* DOCUMENT PASSAGE *
Viruses are infamous, and have become this way by no accident. They are responsible for widespread disease, and some have very real lethal capabilities. However, as dangerous as they are, it’s not that simple. The world wasn’t drawn in black and white, and many things can’t be so narrowly defined, or characterized in one light or perspective. Pioneers of molecular biology have begun to view these infectious agents in a new light, and draw conclusions about the roles and effects of viruses in a manner that is characteristically antonymous to how we typically think about them.
The article, Darwin’s Surprise, encompasses these breakthroughs comprehensively, from the perspective of multiple biologists, researchers, and teams. Michael Specter immerses us in a new discipline of molecular biology brimming with potential. The researchers he follows in the article are passionate about their work, and very conscious of the fact that their work stands against thousands of years history that place organisms as the victims of these deceptive agents.
Of course, their work, as with all kinds of scientific research, is subject to the opinions of all kinds of individuals. After combing through genomes of various species of organisms, they analyze nucleotide sequences left behind by extinct retroviruses, and due to the high mutability of retroviruses, use statistics to piece together, and reanimate molecular biology’s version of Jurassic Park’s dinosaurs; they literally resurrect these ancient viruses. “It’s a power science has come to possess and it makes us queasy, and it should.” John Coffin, distinguished molecular biologist comments. “[This] is wild stuff.”
When it comes to science, there is always a risk, but that isn’t the research’s fault. There is always the possibility that individuals will take knowledge and abuse it to realize malicious intentions, and there is no way that these researchers aren’t aware of this. They, more than most, understand what their work can do, for better or for worse. In my opinion however, this shouldn’t paralyze; with so much potential, we shouldn’t let our own feelings of discomfort and fear stop us from pursuing knowledge. What we choose pursue and not to is ultimately a decision resolved by informed conversations that we as a society should continue to have, but I personally admire the strides these scientists strive to make, and the courage it takes to further and deepen our understanding of the nature of the world.
One of the researchers, Harmit Malik, “thinks deeply about the link between what he does and the benefits such work might produce. [It’s] is an entirely new way to look at the purpose of scientific research.” This trait, this new orientation that scientific endeavors have assumed, I think, is an important one: it emphasizes the importance of what knowledge can do for us. When it comes to the question of what science should or should not do, I think one of the strongest arguments for what we should do is deeply related to what knowledge can lend to us as a society. When it comes to resurrecting viruses, the article is not shy about it: advances in molecular biology pertaining to endogenous retroviruses can assist in our efforts to combat contemporary viruses, such as H.I.V., grant us a more complete understanding of our evolution, and of the condition of life on earth between organisms and the forces that act upon them.

* WHAT THIS TASK INVOLVES *
Which people does the essay on resurrecting ancient viruses name by both first and last name?

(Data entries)
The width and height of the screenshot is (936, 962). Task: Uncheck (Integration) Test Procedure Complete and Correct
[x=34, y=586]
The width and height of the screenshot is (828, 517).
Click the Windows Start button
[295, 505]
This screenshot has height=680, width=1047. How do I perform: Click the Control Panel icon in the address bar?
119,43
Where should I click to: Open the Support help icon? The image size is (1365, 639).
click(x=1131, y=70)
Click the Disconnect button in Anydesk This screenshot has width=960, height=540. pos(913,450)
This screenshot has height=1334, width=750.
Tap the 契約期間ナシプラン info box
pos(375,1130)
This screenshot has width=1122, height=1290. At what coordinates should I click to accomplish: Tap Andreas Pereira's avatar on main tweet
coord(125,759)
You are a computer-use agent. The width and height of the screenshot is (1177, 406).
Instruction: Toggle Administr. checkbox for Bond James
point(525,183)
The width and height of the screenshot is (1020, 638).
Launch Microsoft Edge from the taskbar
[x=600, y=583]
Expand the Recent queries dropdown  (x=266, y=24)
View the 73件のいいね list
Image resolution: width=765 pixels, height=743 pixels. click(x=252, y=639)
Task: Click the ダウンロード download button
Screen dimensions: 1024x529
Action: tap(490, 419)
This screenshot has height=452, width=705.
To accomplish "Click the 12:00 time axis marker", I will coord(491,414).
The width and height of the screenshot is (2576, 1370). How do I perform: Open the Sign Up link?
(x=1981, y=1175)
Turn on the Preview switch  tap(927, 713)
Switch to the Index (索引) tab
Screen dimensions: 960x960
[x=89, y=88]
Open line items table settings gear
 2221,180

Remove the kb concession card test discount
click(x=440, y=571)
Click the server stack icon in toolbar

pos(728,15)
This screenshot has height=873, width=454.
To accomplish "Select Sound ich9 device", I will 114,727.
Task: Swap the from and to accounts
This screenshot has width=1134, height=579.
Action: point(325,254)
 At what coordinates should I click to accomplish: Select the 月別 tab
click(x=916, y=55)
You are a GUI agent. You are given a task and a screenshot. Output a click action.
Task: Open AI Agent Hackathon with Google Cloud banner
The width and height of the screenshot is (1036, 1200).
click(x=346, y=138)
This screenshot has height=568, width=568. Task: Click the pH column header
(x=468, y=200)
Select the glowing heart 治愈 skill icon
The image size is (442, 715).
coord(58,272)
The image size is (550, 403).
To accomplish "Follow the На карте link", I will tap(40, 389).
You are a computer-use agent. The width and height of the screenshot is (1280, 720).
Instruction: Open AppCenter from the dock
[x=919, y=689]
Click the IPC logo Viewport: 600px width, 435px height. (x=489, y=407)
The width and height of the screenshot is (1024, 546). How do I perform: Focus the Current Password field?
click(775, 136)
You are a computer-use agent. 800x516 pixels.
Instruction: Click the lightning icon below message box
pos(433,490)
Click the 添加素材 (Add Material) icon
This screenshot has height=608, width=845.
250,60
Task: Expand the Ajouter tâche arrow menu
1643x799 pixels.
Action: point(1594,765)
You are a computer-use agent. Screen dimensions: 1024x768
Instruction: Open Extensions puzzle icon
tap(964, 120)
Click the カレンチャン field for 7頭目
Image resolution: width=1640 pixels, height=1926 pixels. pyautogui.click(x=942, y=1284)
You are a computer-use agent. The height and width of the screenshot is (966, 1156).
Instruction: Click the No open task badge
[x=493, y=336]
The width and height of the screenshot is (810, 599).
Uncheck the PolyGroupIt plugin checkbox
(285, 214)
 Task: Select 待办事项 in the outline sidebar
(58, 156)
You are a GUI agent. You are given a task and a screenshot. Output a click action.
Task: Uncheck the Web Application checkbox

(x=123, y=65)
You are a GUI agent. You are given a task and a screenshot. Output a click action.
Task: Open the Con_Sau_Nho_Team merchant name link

* SOLUTION BELOW *
Michael Specter, John Coffin, Harmit Malik